The resulting damage to the nerve tissue was evaluated using Fluoro-Jade, a marker of neuronal degeneration (Schmued et al. 1997). The Fluoro-Jade labeling was increased in DA rats at both 7- and 30-day postinjuries, albeit significantly increased compared to PVG rats only at the later time point, suggesting that increased inflammation in the DA strain is accompanied by augmented damage to neuronal networks. In recent years, there have been several reports describing neuroprotective effects of inflammation, at least with regard to T-cell infiltration (Schwartz 2003). The results presented herein may seem contradictory to this view as the increased number of T cells detected in the DA strain was associated with more tissue injury. However, it is important to consider that neuroinflammation includes a variety of different biochemical events, some of which may be deleterious and others instead exert protective effects.

Transgenic mice over expressing the complement regulator Crry, a functional homologue of human decay-accelerating factor (CD55), and membrane-cofactor protein (CD46), inhibiting both the classical and the alternative pathways at C3–C5 convertase level, display better blood–brain barrier function, as well as less neurological impairment following closed head injury (Rancan et al. 2003). Furthermore, Leinhase and coworkers have also recently shown that post-trauma treatment in mice using a recombinant Crry molecule significantly improved neurological function up to 7-day postinjury, inhibited hippocampal neuronal destruction in CA3/CA4 layers and significantly up-regulated candidate neuroprotective genes in the injured brain (Leinhase et al. 2006).

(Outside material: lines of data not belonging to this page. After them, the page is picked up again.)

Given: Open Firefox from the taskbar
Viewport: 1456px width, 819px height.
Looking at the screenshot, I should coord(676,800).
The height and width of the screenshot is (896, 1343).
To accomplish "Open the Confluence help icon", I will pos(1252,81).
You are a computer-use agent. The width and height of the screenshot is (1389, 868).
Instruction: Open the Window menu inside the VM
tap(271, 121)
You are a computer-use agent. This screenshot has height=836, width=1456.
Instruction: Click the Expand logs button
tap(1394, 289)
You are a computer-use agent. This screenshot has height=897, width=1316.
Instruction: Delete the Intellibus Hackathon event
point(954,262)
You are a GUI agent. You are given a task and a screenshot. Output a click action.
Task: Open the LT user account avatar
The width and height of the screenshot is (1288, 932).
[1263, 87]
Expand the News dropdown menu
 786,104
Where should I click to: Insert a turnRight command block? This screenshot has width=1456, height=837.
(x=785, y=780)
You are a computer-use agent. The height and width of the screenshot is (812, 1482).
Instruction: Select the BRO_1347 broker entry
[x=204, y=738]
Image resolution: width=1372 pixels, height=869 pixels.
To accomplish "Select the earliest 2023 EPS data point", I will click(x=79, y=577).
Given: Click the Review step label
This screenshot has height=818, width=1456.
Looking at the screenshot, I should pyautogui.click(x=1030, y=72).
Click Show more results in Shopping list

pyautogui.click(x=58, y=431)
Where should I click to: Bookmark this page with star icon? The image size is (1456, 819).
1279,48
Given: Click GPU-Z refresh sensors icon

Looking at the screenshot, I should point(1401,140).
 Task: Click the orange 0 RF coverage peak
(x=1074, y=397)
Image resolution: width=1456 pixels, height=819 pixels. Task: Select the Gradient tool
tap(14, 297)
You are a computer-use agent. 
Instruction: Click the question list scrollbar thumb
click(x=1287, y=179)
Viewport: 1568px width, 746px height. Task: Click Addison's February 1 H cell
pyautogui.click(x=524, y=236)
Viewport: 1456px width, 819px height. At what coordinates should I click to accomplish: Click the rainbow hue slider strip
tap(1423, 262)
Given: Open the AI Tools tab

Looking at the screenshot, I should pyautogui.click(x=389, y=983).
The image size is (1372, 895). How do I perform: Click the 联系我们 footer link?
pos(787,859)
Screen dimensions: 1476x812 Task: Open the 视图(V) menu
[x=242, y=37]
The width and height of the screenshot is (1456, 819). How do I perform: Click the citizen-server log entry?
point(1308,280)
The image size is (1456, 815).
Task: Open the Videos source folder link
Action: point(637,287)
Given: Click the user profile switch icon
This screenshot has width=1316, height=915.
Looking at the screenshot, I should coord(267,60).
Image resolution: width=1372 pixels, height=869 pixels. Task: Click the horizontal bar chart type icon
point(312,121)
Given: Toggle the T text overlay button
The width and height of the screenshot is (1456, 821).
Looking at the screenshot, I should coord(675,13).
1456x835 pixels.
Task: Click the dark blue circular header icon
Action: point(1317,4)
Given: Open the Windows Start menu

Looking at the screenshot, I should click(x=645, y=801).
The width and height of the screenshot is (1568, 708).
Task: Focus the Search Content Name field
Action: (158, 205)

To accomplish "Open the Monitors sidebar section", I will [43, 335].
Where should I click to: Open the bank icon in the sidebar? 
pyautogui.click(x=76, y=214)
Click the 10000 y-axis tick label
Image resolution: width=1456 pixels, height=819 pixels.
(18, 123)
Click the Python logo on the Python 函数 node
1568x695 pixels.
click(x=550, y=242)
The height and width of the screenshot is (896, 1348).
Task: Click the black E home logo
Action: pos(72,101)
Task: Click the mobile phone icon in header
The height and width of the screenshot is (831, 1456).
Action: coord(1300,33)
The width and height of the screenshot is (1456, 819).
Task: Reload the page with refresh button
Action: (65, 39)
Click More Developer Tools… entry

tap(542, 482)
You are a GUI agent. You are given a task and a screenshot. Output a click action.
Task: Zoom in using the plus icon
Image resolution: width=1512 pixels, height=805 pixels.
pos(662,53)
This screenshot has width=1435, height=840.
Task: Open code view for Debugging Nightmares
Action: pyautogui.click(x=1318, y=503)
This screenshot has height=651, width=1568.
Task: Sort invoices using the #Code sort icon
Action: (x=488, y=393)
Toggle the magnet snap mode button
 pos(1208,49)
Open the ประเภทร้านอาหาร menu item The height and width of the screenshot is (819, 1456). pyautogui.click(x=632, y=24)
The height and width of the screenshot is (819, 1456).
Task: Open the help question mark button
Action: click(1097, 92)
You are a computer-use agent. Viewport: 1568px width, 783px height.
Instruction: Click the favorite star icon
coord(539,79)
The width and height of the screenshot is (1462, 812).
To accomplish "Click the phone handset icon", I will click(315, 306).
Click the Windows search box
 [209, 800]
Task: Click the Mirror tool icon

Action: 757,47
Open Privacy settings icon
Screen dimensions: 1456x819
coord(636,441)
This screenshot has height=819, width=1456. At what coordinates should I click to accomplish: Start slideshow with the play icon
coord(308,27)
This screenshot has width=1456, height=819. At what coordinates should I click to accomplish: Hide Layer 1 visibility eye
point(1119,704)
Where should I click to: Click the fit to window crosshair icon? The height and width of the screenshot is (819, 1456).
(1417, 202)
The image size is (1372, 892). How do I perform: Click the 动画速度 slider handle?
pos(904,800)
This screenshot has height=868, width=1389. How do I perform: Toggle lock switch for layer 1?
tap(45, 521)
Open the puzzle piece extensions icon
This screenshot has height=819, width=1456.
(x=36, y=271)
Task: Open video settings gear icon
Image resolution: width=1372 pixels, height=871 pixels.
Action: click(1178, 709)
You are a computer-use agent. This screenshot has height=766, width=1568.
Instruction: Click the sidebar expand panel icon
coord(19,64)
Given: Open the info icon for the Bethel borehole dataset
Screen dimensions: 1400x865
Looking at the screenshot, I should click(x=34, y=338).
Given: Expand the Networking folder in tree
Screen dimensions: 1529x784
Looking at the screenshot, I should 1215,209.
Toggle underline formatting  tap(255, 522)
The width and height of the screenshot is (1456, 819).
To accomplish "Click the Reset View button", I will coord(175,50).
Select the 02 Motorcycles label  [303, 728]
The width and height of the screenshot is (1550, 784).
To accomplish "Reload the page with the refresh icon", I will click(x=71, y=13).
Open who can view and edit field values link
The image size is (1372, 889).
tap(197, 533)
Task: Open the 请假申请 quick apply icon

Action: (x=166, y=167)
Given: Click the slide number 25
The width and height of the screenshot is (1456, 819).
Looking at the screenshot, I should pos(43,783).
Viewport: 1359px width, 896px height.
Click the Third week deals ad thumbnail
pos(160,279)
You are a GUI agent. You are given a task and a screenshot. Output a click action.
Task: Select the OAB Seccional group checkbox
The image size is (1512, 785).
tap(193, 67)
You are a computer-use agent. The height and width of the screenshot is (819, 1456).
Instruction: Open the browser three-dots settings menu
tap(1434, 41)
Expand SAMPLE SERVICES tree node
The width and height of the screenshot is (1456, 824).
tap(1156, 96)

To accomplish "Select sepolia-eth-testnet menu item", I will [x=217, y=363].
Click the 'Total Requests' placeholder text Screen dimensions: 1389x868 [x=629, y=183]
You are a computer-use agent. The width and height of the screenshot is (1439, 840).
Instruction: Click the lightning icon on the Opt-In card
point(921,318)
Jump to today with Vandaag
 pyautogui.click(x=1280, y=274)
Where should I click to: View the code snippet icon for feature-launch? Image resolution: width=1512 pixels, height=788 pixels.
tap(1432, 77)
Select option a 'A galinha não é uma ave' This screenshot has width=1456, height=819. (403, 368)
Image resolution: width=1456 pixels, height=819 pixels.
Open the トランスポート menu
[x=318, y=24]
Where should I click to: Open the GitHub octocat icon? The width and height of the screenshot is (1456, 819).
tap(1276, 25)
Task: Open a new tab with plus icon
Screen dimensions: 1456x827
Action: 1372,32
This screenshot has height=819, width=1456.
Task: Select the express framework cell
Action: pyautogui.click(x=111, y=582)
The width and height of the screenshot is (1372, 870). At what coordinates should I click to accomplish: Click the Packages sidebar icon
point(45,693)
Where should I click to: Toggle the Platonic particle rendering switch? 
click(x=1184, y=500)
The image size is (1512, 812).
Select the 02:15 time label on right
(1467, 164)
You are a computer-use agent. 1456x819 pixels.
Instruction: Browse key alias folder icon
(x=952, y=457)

These findings further strengthen the hypothesis that complement activation is an important factor for the development of secondary brain damage. With further experimentation, it may be possible to identify those components of the inflammatory response that are instrumental in the development of secondary brain damage following TBI. However, as shown here, it is important to consider the dimension of genetic heterogeneity in the regulation of these events. This may also prove to be a useful approach to provide a better understanding of these complex interactions, since it is possible to genetically map heterogeneous phenotypes in inbred strains of rats or mice in order to find out whether they are connected or not. The results presented here lay the base for such an endeavor in TBI.